La Universidad española, y en consecuencia la de Alcalá, aún no ha sido abatida a tiros por un ladrón mientras dormía bajo su plácido edredón, pero ya ejerce de Willis: sólo es cuestión de tiempo, si no refuerza sus alarmas, que cualquiera de los tiros que sobrevuelan la urbanización entre por la ventana y le acierte de lleno.
Éste es el contexto de la Universidad de Alcalá y, por ende, el futuro de cualquiera de los cuatro catedráticos que aspiran al rectorado tras una campaña en la que ha predominado el guante blanco en público, el navajazo arrabalero en privado y la preponderancia del debate gremial -fruto del lamentable sistema interno resumido en el mítico “¿Qué hay de lo mío?”- sobre el discurso estructural, necesariamente reformista, imprescindiblemente sacrificado.
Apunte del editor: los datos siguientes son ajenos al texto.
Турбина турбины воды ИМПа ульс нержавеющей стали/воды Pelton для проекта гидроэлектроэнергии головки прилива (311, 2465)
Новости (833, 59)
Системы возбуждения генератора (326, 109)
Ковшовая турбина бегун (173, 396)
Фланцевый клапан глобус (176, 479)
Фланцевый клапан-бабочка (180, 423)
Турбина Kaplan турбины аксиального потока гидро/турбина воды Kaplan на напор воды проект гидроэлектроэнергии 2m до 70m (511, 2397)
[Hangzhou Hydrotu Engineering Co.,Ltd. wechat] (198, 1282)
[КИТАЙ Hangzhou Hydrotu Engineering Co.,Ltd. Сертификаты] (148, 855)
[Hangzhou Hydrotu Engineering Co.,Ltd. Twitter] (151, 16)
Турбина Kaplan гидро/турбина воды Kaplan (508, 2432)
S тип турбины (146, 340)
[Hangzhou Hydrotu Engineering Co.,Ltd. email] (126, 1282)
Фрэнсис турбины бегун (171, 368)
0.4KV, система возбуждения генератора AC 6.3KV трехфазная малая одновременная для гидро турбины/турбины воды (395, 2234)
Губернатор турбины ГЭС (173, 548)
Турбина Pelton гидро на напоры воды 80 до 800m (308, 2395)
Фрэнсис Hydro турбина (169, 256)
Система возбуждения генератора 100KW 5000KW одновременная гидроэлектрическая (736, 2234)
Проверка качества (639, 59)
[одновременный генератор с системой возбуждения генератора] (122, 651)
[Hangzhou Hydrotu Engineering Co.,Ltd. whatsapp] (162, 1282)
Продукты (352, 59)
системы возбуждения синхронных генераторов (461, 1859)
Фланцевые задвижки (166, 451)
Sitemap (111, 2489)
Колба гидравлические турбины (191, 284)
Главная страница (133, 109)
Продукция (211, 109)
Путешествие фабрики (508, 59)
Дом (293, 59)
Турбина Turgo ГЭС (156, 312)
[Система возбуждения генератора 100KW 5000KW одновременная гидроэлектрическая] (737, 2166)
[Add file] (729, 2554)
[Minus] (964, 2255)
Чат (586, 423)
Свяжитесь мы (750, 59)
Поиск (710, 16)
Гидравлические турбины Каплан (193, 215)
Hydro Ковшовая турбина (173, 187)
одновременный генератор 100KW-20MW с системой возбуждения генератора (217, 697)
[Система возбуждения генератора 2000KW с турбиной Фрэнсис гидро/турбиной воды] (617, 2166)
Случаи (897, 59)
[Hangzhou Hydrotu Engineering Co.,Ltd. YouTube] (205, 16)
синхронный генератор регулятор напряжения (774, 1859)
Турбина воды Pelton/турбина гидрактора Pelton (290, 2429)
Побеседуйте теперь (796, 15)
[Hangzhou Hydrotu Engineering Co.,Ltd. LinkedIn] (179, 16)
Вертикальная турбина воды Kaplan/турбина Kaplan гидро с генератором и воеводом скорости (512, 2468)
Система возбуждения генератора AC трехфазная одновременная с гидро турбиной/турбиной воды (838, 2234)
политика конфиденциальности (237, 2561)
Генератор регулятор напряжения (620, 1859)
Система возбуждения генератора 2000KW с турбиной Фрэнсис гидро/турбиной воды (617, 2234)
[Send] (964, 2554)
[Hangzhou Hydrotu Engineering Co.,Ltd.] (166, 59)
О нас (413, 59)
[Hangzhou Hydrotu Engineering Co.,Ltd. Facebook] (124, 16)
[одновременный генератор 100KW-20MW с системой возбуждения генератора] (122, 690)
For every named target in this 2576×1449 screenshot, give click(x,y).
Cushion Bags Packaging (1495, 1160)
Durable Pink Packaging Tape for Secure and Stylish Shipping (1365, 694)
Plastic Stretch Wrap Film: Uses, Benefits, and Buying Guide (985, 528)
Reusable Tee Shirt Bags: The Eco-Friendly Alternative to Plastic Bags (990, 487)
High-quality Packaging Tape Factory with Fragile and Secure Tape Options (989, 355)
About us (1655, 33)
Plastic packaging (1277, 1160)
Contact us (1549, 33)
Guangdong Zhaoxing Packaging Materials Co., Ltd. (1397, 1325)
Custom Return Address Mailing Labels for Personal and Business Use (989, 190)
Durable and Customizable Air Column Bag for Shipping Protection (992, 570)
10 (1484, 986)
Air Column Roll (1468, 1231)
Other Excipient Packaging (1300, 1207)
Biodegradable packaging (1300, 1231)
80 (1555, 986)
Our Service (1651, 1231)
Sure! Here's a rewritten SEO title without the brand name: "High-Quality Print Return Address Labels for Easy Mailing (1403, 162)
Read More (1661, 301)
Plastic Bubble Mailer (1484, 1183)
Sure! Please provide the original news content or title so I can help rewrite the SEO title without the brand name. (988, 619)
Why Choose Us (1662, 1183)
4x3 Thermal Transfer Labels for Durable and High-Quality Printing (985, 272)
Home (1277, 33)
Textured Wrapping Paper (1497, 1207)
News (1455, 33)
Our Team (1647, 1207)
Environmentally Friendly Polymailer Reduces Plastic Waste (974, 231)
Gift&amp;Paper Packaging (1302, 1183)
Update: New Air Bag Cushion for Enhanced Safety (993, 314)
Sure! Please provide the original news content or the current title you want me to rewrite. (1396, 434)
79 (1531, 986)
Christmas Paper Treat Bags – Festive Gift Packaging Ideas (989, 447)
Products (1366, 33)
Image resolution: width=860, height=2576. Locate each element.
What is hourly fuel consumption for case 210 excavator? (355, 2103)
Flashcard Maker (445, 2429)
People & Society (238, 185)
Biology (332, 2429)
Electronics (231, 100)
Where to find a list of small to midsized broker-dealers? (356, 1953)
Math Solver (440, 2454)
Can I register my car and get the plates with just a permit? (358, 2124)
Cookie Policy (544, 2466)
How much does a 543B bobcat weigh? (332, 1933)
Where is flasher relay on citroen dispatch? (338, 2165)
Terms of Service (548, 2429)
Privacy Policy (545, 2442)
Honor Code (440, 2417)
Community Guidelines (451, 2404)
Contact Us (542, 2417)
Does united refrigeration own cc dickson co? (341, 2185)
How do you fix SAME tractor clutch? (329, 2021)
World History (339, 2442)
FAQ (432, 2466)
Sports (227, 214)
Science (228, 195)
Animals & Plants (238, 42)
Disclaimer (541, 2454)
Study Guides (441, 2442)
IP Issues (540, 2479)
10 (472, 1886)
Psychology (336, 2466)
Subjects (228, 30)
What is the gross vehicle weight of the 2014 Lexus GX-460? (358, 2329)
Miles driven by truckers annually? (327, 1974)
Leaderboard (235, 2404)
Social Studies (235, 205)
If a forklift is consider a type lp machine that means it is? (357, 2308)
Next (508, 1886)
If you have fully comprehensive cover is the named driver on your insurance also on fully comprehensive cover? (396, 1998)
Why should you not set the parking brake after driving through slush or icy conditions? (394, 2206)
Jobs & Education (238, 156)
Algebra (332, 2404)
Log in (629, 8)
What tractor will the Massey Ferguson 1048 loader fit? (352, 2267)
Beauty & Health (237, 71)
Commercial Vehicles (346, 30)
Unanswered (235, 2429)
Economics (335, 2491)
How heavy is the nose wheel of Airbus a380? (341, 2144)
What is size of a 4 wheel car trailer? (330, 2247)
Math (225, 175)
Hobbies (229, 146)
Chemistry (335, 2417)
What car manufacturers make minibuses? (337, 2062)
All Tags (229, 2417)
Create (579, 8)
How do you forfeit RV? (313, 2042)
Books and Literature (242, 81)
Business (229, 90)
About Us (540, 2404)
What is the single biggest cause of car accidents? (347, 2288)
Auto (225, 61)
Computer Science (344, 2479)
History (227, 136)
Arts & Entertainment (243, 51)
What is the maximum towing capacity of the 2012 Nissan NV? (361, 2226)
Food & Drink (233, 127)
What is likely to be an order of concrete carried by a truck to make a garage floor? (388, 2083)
Porque hoy la Universidad opera en un país en crisis, sin dinero para lo elemental, al borde de un cambio global que sitúe los bueyes delante del carro sin pienso que llevarse a la boca. En ese escenario donde se pone en entredicho el trabajo estable, la edad de jubilación, la financiación de la sanidad, el sistema de pensiones y casi hasta el comer para muchos; ¿alguien en su sano juicio cree sostenible un modelo universitario que produce parados, cuesta un riñón, funciona de martes a jueves y hasta las tres de la tarde, impide el fichaje de los mejores, no sabe el producto que fabrica y no vende el que logra fabricar, tiene a alumnos de más -cuatro de cada diez no aprueban y lo dejan- y a la vez de menos -su gigantismo obliga a incorporarlos a todos y a buscarlos si no los hay-; imparte estudios que no hacen falta y evita otros que son necesarios no sea que el profesor tenga que adaptarse un poco; no incorpora al inglés a sus enseñanzas; multiplica grados en cada pueblo a capricho del alcalde o rector de turno; rechaza el debate; esconde su voz en todo lo que mueve al mundo; carece de liderazgo intelectual o político; que fracasa en la investigación, en las salidas laborales, en la integración en la sociedad civil y en la transformación del universitario en un ser íntegro y pleno que lo es más allá de las aulas y del horario lectivo?.

Y que, finalmente, cuesta un riñón en el mismo país donde demasiada gente malvive ya con una pensión no contributiva de 400 euros. La liturgia es el atrezzo de quienes, a falta de argumentos, recurren a la historia, los mitos y las leyendas: apenas un código estético para camuflar la oquedad si no se rellena con medidas concretas el espíritu que se proyecta con ornamentos. Sólo la Iglesia y la Universidad manejan este negociado con habilidad, pero en tiempos de penumbra financiera no llega con echar selecta colonia al reseco sudor si se quiere disipar el olor a rancio. Y ya no vale con emular a las viejas plañideras o apelar a los nobles objetivos de la institución para convencer al Estado: cuando hay escasez, no basta con la voluntad.
Poco se ha hablado de todo esto en la campaña cerrada, en la que todo parece circunscribirse al guión de la ceremonia de los Óscar o, tal vez mejor, a la gala final de Gran Hermano. Pero más allá de la curiosidad de adivinar si va a ganar el valiente Morilla, el carismático Alvar, el sagaz Galván o el brillante Peinado; y si lo hará impulsado por un aparato episcopal o una respuesta obamiana inesperada; queda la sensación de que el mejor doctor posible para estos duros tiempos no se presentaba. Se apellida House, y gane quien gane va a tener que ponerse su disfraz si a la gloria efímera de su victoria quiere añadirle la trascendencia de su institución. Con ese rector, aunque no sea simpático, iré yo.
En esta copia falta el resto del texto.